Esta es una de esas historias.
Mis padres, el rabino Avraham "Avremel" Levitansky ז״ל y la rebbetzn Levitansky, שתיבדל לחיים טובים וארוכים, llegaron a S. Mónica en 1973 para establecer allí las actividades de Jabad.
Durante los primeros años, las actividades funcionaron en distintos locales alquilados. Finalmente, en 1977, junto con los miembros de la comunidad, adquirieron una pequeña casa que se convirtió en el primer Beit Jabad de S. Mónica.
Uno de los grandes amigos y benefactores de mi padre en aquellos años fue el Sr. Semelman. Gracias a su ayuda, se concretó la compra de aquella propiedad, y juntos viajaron para entregar la llave del nuevo Beit Jabad al Rebe.
Era el 12 de Tamuz de 5737 (1977), cincuenta años después de la milagrosa liberación del Rebe anterior de la prisión soviética. Durante aquel histórico farbrenguen, presentaron la llave al Rebe.
Tres años más tarde, esa primera casa fue vendida y se adquirió una propiedad más amplia: el edificio que hasta hoy alberga a Jabad S. Mónica.
Durante más de cuatro décadas, esa propiedad fue el corazón de innumerables actividades: servicios de Shabat y de Yamim Noraim, campamentos de verano, clases para niños y adultos, farbrenguens, Kaparot y mucho más.
Pero con el paso de los años, el espacio comenzó a resultar insuficiente.

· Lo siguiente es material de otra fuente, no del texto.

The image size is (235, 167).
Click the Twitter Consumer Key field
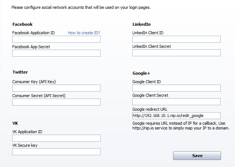coord(56,88)
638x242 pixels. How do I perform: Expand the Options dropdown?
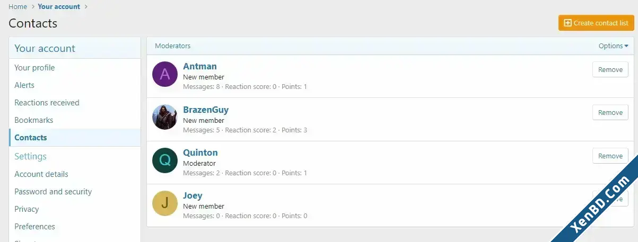pyautogui.click(x=613, y=46)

Mi padre soñaba con expandir el Beit Jabad, pero las propiedades vecinas no estaban disponibles. Así que seguimos adelante, aprovechando cada rincón y esperando la oportunidad adecuada.
Hace un tiempo, nuestra familia encontró una grabación de aquella presentación de la llave al Rebe en 1977. Habíamos oído hablar muchas veces de ese momento, pero nunca lo habíamos visto.

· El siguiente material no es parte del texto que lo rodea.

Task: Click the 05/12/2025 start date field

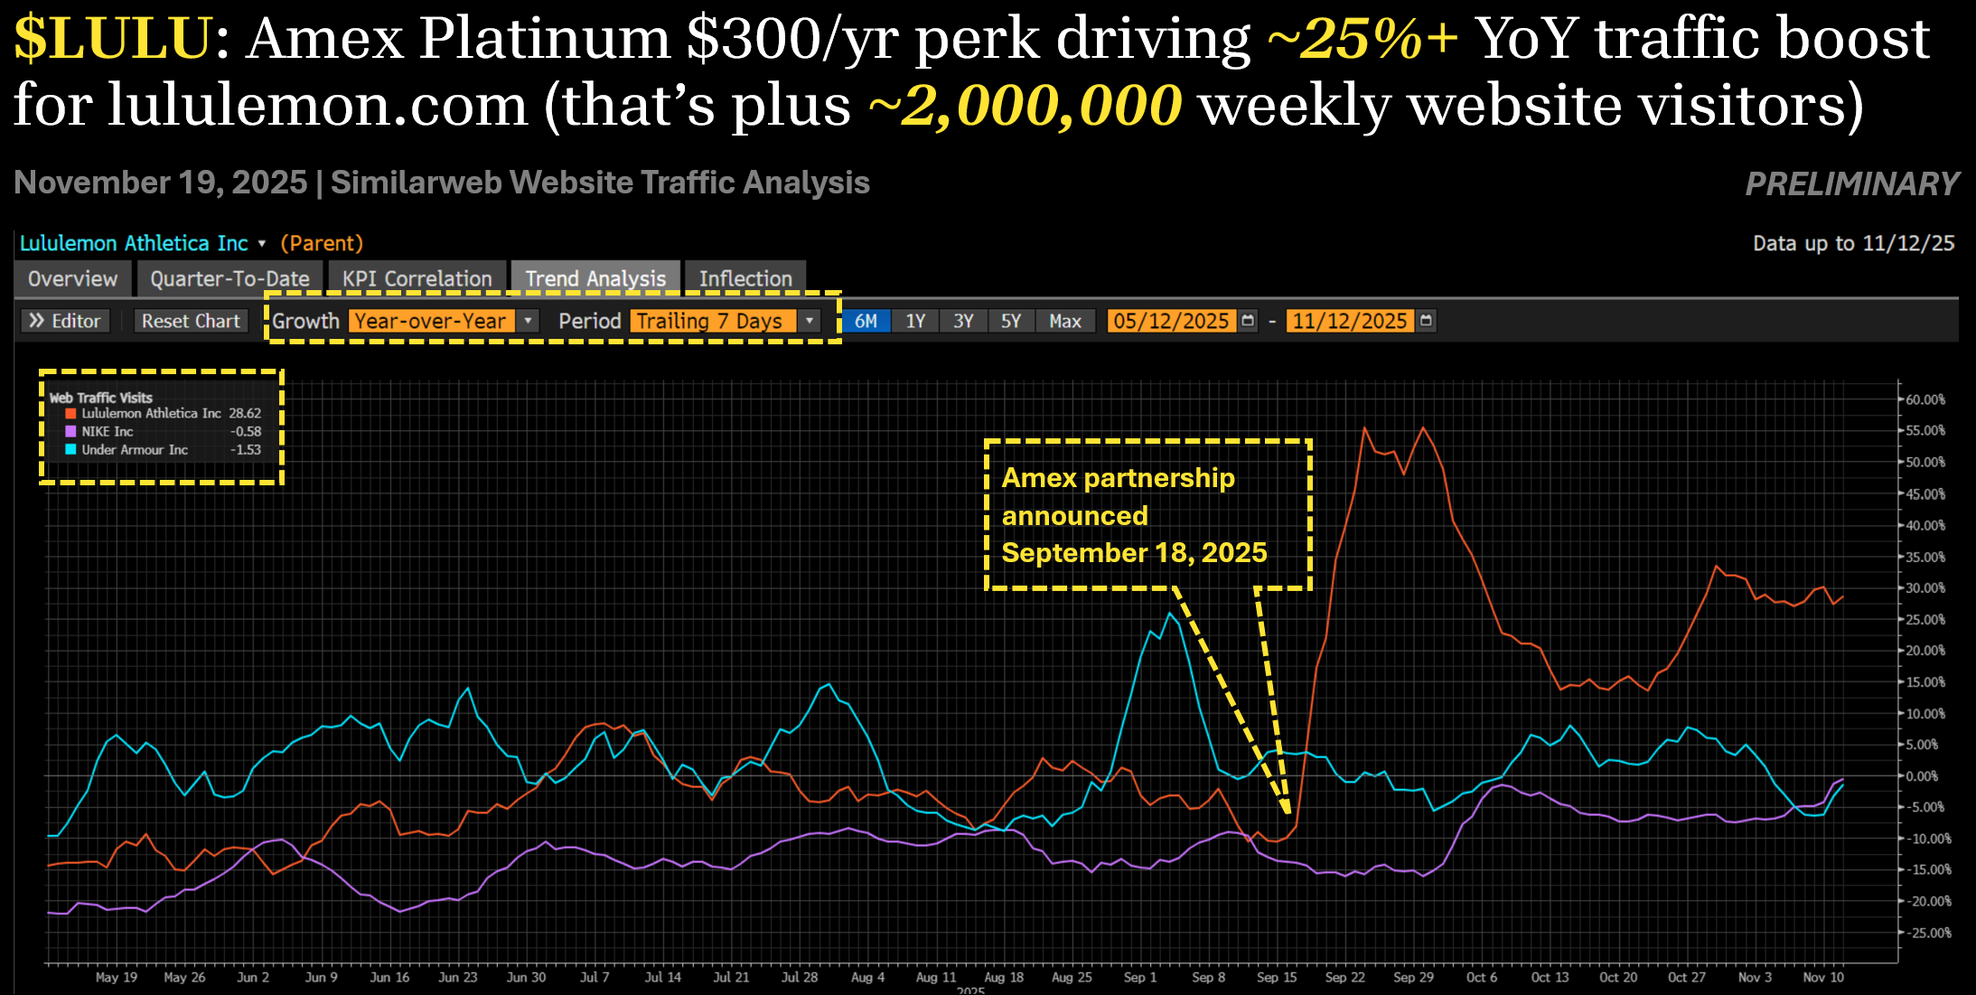Action: pos(1170,321)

Y entonces descubrimos algo extraordinario.
Al aceptar la llave, el Rebe les dijo:
"Que el Todopoderoso los bendiga para que hagan lo mismo en el segundo Yovel, dentro de cincuenta años."
Nos quedamos asombrados.
Era una bendición inusual. Específica. Cincuenta años después volverían a entregarle una llave al Rebe.
Nos impresionó profundamente, aunque no teníamos idea de cómo podría llegar a cumplirse.
Hasta este año.
A comienzos de marzo, de manera inesperada, la propiedad contigua al Beit Jabad salió a la venta.

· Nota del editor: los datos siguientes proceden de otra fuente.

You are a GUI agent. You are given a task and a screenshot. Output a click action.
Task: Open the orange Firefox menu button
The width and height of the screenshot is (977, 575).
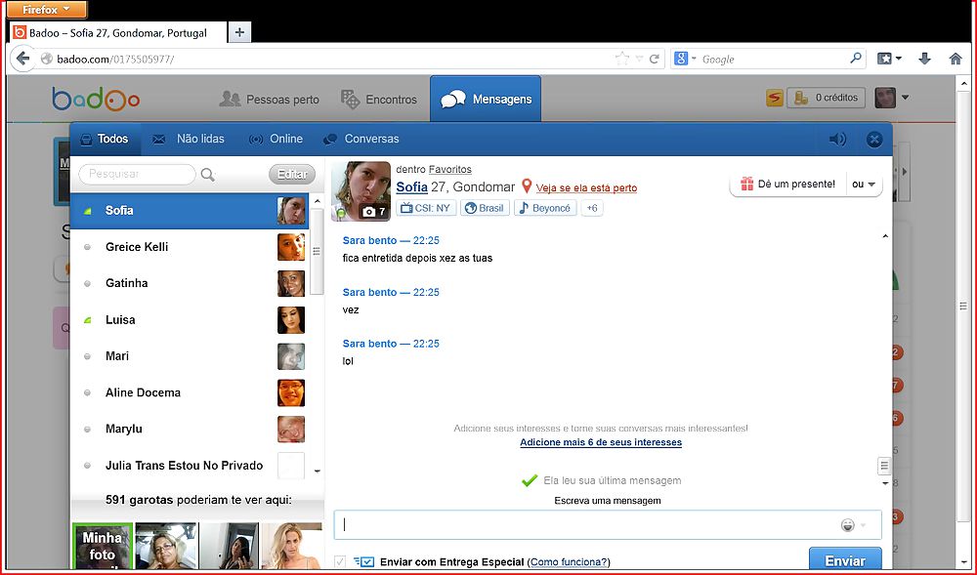click(x=46, y=9)
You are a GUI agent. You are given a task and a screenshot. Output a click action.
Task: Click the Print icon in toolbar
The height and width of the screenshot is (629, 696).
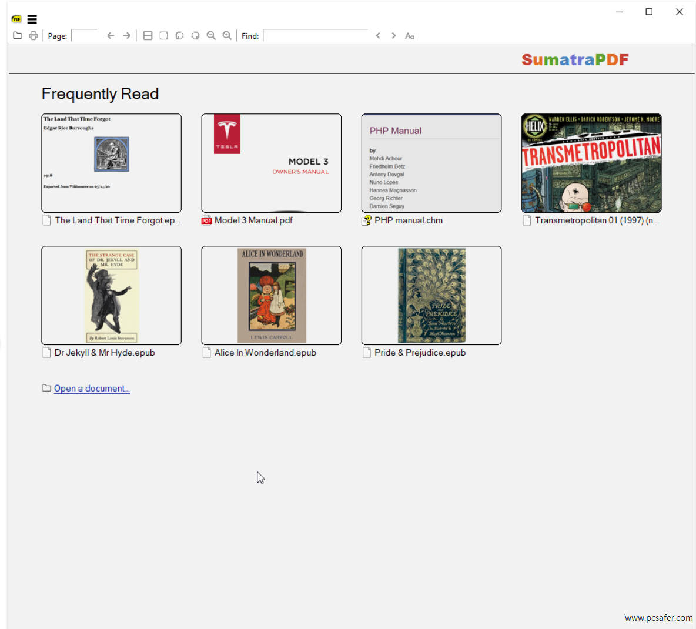pyautogui.click(x=34, y=36)
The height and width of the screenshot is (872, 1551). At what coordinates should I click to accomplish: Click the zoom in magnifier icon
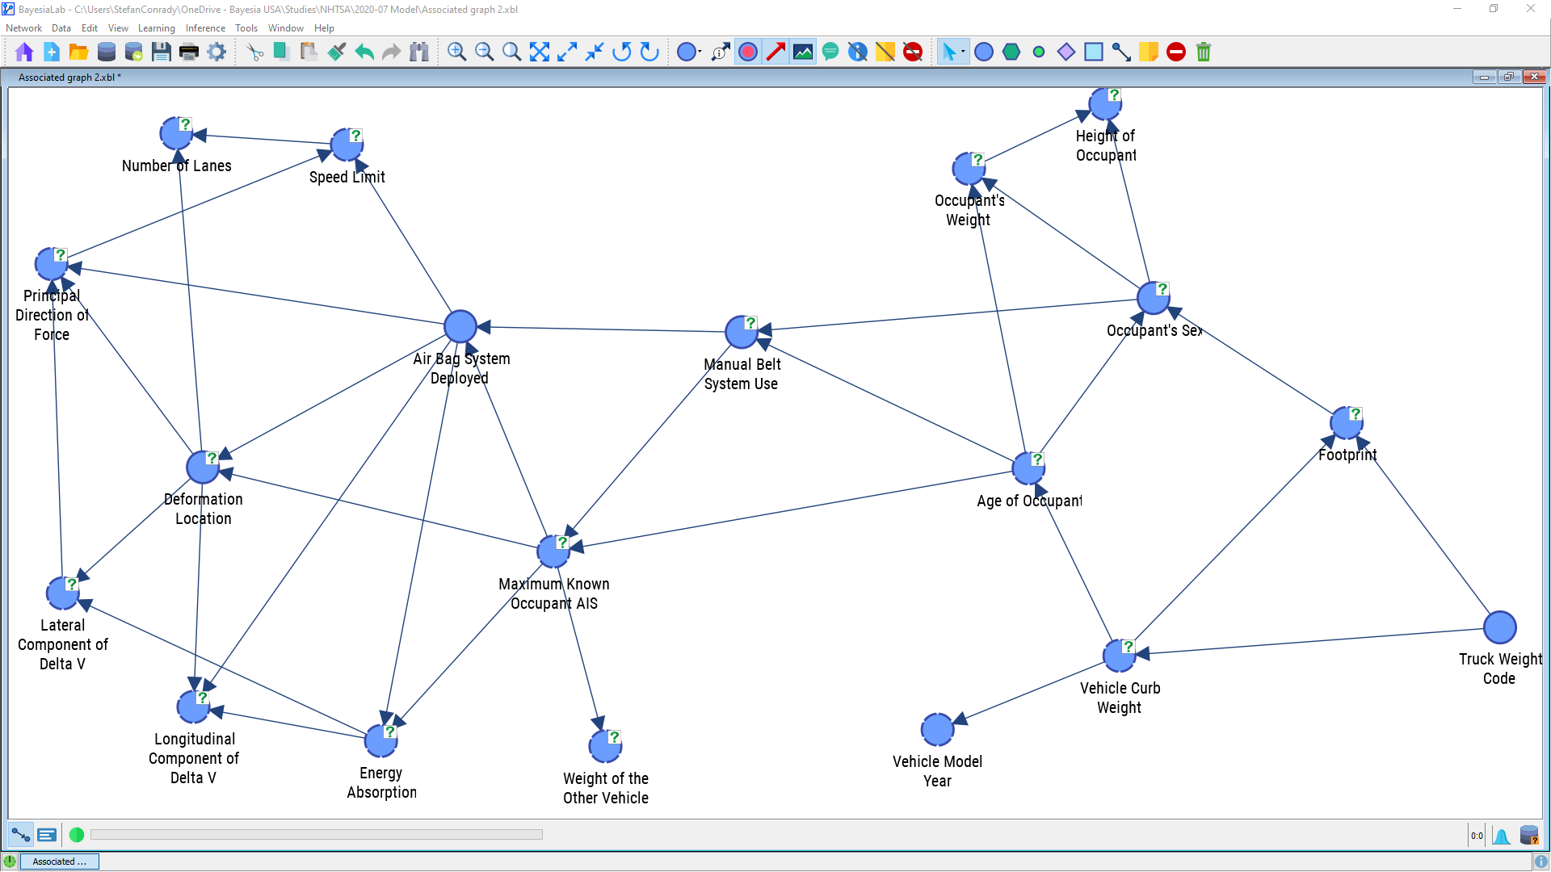(456, 52)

Después de décadas esperando esa oportunidad, presentamos una oferta. Tras algunas negociaciones, Baruj Hashem, fue aceptada y firmamos el contrato.
Y entonces nos dimos cuenta de algo increíble.
La compra se concretará justamente al comenzar el quincuagésimo aniversario de aquella entrega de la llave. Este Yud Beis Tamuz. 5786.
Quedamos atónitos.
Por supuesto, sabíamos que esta adquisición transformaría nuestro trabajo: duplicaría el espacio disponible, permitiría ampliar nuestros programas y haría realidad un sueño que mi padre había perseguido durante años.
Pero ahora entendíamos que era mucho más que eso.
La Brajá del Rebe se estaba cumpliendo.
Cincuenta años después, una nueva llave estaba llegando a nuestras manos.
Nos sentimos profundamente conectados con el Rebe en estos días. La bendición que otorgó a nuestro padre y al querido Sr. Semelman está cobrando vida ante nuestros propios ojos.
No existen palabras para describir lo que sentimos.
Pero sí sabemos una cosa:
Debemos completar esta adquisición. Debemos inaugurar el Beit Jabad ampliado. Y debemos entregarle la llave al Rebe.
Porque hace cincuenta años el Rebe lo dijo.
Y hoy, cincuenta años después, estamos viendo cómo sus palabras se hacen realidad.